Surrounding break up after Helicobacter pylori eradication to prevent metachronous gastric cancer after endoscopic submucosal resection

Effects of Helicobacter pylori (H. pylori) eradication on the development of MGC after endoscopic resection of early gastric cancer; never ending story should be finished

H. pylori infection, gastric inflammation, and subsequent changes in genetic or epigenetic mutations eventually can develop gastric cancer (1). Though the anticipation for preventing gastric cancer through eradication had been raised, following clinical studies have revealed its limited effects in these purposes. Practically, the number of metachronous gastric cancer (MGC) that emerges after successful endoscopic treatment of early gastric cancer has decreased with successful eradication in some studies, but not in all, leaving the curiosity about the real effects of eradication in preventing MGC development after endoscopic mucosal resection. Recently, in order to make clear whether H. pylori eradication actually suppresses the development of MGC after endoscopic resection, Kawanaka et al. (2) studied to clarify either the molecular markers related to carcinogenesis in intestinal metaplasia (IM) by a cross-sectional study or the changes of those markers by an open labeled randomized controlled trial (RCT) of H. pylori treatment. In their studies, they found that microsatellite instability and immunohistochemical staining to Das-1(7E12H12, IgM isotype) antibody showed significantly higher incidences in both the H. pylori-positive and -negative patients compared with the control group, but H. pylori eradication did not provide significant reversals of any molecular alterations. Stimulated with the result by Uemura et al. (3) that H. pylori infection significantly led to gastric carcinogenesis in large Cohort study, the meta-analysis by Fuccio et al. (4) showed H. pylori eradication seems to reduce the risk of gastric cancer, whereas the analysis by Take et al. (5) showed the risk of gastric cancer remains even after H. pylori eradication. In a similar way, with respect to the effects of H. pylori eradication on the prevention of MGC after endoscopic resection, studies conducted by several Japanese and Korean doctors reported that H. pylori eradication significantly reduced the risk of the development of new gastric cancer in patients who underwent ESD (6-8), whereas there are retrospective and prospective open-label trial showing that H. pylori eradication did not reduce the incidence of MGC in patients who underwent ESR (9-12).

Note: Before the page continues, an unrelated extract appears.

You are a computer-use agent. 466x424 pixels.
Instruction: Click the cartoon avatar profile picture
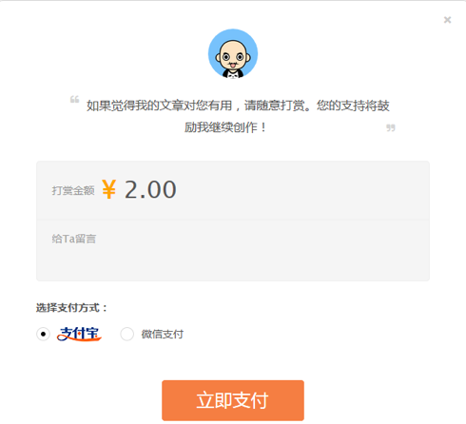point(233,53)

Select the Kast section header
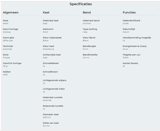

There were several speculations to explain this discrepancy about the necessity of H. pylori eradication in patients who underwent ESD and whether patients presenting with chronic atrophic gastritis (CAG) whether eradication can impose the chance of rejuvenation through eradication. One of the answers come from very recent publication by Jung et al. (13) that CAG with intestinal metaplasia, open type CAG and moderate to severe degree of intestinal metaplasia was significantly associated with MGC development in case of eradication failure, signifying that H. pylori eradication may be essential in preventing metachronous lesions after ESD for precancerous lesions before carcinomatous transformation. According to Sugimoto et al. (14), MGCs were found in 23 of 155 patients following ESD, 3.5% per year, among which the cumulative incidence of MGC was significantly high in patients with intestinal metaplasia and neutrophil infiltrations, especially in the corpus, concluding that the presence of intestinal metaplasia before ESD is closely associated with the development of MGC after ESD. The other explanation is that the gastritis-like lesion emerging after eradication might determine the chance of MGC development. According to report by Moribata et al. (15), the emergence of map-like redness after H. pylori eradication, even though in the absence of intestinal metaplasia, was useful endoscopic findings in predicting the development of MGC after ESD. Map-like redness on endoscopic findings denotes “gastritis-like appearance” better seen under narrow band imaging of magnifying endoscopy (16). Lastly, the timing of eradication and the age of patients might affect the outcome of MGC development. According to Watari et al. (17) and Jang et al. (18), since patients with precancerous lesions with molecular alterations that do not reverse after H. pylori treatment, represent the lesion passing “point of no return” and may be at high risk condition, by which earlier H. pylori eradication should be considered for preventing gastric cancer prior to the appearance of precancerous lesions. Generally, old age more than 60 years old is also independent risk factor MGC (19).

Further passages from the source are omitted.